For the cranberry hot line, a nutty time of year

According to Chyrel Malaguti, there is a common portrait of the people who call Ocean Spray's cranberry hot line in the days before Thanksgiving.

"They're frantic," says Ms. Malaguti, one of the company's customer-service agents. "They've waited until the last minute to do everything. They look at their cranberry sauce and say, 'It hasn't jelled yet. What do I do?' "

For many cooks, making cranberry sauce is about as easy as drawing a breath. Basic recipes simply say to add sugar to the cranberries, then boil them for 10 minutes.

But based on the questions and improbable scenarios that consumers share over the hot line here at Ocean Spray headquarters, the de facto cranberry capital of the world, one would think that the tiny red cranberry was no more familiar to many Americans than a moon rock.

"I think people go out and buy a bag of cranberries, and then once they're home, they stare at them and don't know what to do with them," says agent Prudence Fallon.

Americans' failure to think rationally about cooking cranberries is particularly strong around Thanksgiving, the agents say, as many cooks' tempers come to a boil.

"When you think you have heard it all, then something new always comes along," says Linda Compton, Ocean Spray's head of consumer affairs.

Ocean Spray controls about 60 percent of the cranberries sold in the US, and many consumers look to the company for specific recipes or general information about the fruit.

The number of calls mounts considerably this time of year. The company expects to receive between 1,500 to 2,000 phone calls today alone - about as much as during an average week.

If history is any indication, the 17 agents on staff here will be confronted with questions ranging from the mundane to the irredeemably bizarre.

Many inquiries are rooted in basic misconceptions. "They want to know if they can eat the cranberries raw out of the bag, or if they should peel them," says Ms. Fallon.

Several consumers ask if they can use a tiny juicer to squeeze juice straight out of the cranberry, unaware that the berries have about as much water in them as a small stone. Others mention plans to soak dehydrated cranberries in water with the hope of plumping them up for boiling.

And Americans insist that canned cranberry sauce, perhaps more than any other canned product, will last forever. Many consumers view expiration dates as a mere marketing tactic, the agents report.

"One woman said she wanted to keep rotten cranberry sauce in case of an emergency," says Lauren Collins. "I thought to myself, 'That must be some emergency.' "

But it is the more eccentric calls that quickly become the stuff of legend in this bright office, where tiny cranberry beanbags decorate the desks. Just two weeks ago, agent Jean Bartlett helped find liquid cranberry concentrate for a woman who was certain the product would save the life of her potbelly pig.

"She was thrilled. She was so happy to find it," says Ms. Bartlett. "It was an older pig," adds Ginny Meleedy.

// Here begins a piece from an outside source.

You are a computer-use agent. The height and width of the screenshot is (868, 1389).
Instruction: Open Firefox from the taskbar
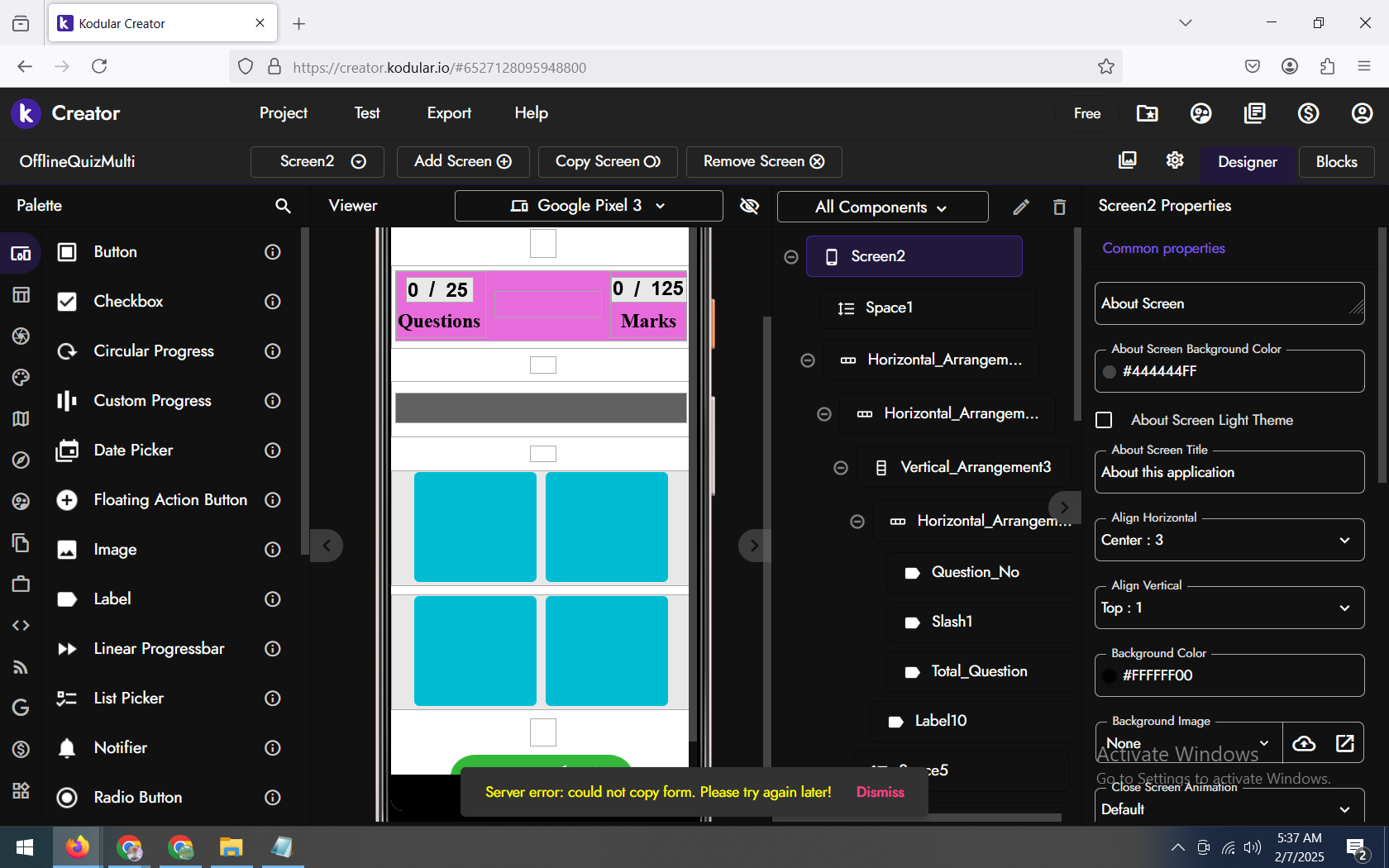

Despite Ocean Spray's focus on cranberries, Americans often turn to the cranberry hot line for help with other facets of the Thanksgiving meal. Several callers inquire whether pumpkins are microwaveable. One man recently asked how much time he would have before his defrosted deer meat would spoil.

But in most cases, the agents are called upon to talk turkey.

"We get so many turkey calls," says Ms. Compton. "People can't get through on the Butterball 1-800 line, so they call us."

A consumer once asked Malaguti if she would recommend cooking a turkey inside a pair of pantyhose. The caller had wrongly taken the original cooking bag off the bird and needed a replacement. Malaguti was dumfounded, but supportive. "We said, 'We're not recommending it, but go for it!' "

Such acts of desperation are generally born from a state of panic that, the agents observe, most often manifests itself Thanksgiving morning.

Four years ago, Malaguti helped a caller discover how to free a turkey from her oven after she accidentally locked it inside for several hours.

"People trust Ocean Spray when there's a disaster and no one else to call," she says.

Such acts of trouble-shooting often call for creative improvisation on the agents' part. But they may be faced with even tougher challenges when it comes to another customer-service function: recipe detective work.

Over the past few weeks, hundreds of consumers have asked about recipes that they only vaguely remember from their grandmother's cooking, but are entirely certain exist in a drawer in the agent's desk.

Just last week, Fallon took a call from Alice of Sarasota, Fla. Alice has called in search of recipes seven years in a row. This year, she is looking for a cranberry sauce with Jell-O and black cherries.

The agents have more than 600 recipes from which to search, and the Ocean Spray historical archive holds recipes dating back to the 1930s.

Still, the agents know that if they are unable to dig up the exact recipe, they'll be met with absolute disbelief.

"What they don't realize," says agent Sue Maltais, "is that a lot of times the grandmother added something to the sauce and didn't tell the grandkids when she did."